Copy the data verbatim, beginning with the line that contains "Screen dimensions: 742x534" and continuing through the line that contains "Action: coord(446,23)".
•••••
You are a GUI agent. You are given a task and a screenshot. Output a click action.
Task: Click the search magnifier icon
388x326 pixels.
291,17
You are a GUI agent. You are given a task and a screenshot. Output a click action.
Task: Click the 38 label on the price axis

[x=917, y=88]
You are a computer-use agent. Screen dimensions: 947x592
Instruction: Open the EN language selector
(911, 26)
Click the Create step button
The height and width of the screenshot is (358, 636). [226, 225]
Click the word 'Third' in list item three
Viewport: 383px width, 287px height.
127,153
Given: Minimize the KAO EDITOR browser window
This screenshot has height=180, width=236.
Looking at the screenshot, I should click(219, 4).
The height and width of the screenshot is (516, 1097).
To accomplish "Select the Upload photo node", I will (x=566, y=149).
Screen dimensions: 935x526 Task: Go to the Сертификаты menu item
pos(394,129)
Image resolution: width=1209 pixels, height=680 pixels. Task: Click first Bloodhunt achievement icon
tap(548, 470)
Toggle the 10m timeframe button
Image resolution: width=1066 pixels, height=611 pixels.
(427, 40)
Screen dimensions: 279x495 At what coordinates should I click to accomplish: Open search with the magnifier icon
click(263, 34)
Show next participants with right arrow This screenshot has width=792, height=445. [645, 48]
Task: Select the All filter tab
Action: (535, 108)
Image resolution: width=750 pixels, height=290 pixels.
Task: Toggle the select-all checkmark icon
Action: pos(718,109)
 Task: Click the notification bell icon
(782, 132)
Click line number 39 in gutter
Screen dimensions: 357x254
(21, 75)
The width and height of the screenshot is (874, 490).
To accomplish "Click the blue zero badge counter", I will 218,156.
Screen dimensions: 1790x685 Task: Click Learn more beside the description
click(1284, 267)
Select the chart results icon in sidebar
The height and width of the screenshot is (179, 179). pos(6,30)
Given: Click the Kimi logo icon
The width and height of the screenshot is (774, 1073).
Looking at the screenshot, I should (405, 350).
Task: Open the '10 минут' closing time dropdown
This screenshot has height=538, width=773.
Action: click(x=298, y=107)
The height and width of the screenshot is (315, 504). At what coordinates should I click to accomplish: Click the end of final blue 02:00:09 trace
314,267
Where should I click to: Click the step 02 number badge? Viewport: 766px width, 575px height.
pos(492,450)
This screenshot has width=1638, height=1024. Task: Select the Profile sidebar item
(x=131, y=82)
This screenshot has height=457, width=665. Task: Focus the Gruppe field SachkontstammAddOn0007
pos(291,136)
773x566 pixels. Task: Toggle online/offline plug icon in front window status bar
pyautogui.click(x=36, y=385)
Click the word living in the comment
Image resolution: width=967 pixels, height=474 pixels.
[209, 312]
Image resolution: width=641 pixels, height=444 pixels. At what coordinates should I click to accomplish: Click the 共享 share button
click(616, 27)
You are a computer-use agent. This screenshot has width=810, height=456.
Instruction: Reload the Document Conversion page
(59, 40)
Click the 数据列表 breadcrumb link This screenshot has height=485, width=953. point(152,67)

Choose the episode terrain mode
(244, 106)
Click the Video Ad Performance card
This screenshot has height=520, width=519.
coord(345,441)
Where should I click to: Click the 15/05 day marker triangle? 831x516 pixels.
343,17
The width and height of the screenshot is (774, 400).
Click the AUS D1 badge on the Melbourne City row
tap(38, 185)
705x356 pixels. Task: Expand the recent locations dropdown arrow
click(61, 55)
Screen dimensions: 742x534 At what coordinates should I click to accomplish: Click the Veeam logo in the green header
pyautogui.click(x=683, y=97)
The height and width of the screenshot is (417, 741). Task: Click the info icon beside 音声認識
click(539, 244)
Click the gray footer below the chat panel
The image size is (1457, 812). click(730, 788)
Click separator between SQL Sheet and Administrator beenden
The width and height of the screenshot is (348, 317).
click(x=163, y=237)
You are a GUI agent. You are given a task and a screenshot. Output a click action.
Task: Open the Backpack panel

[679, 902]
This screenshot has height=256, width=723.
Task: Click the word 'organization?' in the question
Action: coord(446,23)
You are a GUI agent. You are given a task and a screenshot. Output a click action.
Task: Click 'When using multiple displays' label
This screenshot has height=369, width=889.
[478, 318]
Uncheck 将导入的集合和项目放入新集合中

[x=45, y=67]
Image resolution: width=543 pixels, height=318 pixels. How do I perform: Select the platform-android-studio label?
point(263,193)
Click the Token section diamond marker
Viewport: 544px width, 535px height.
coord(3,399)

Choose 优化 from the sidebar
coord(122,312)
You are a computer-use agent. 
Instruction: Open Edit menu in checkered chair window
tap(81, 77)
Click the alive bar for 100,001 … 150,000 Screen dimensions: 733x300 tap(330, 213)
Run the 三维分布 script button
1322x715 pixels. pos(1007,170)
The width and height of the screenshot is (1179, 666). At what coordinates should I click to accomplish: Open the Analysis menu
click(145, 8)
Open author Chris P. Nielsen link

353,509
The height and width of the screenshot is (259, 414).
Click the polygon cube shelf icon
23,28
•••••
• **Full answer**
Screen dimensions: 742x534 At what coordinates should I click to accomplish: Click the Veeam logo in the green header
pyautogui.click(x=683, y=97)
The height and width of the screenshot is (417, 741). Task: Click the info icon beside 音声認識
click(539, 244)
Click the gray footer below the chat panel
The image size is (1457, 812). click(730, 788)
Click separator between SQL Sheet and Administrator beenden
The width and height of the screenshot is (348, 317).
click(x=163, y=237)
You are a GUI agent. You are given a task and a screenshot. Output a click action.
Task: Open the Backpack panel

[679, 902]
This screenshot has height=256, width=723.
Task: Click the word 'organization?' in the question
Action: coord(446,23)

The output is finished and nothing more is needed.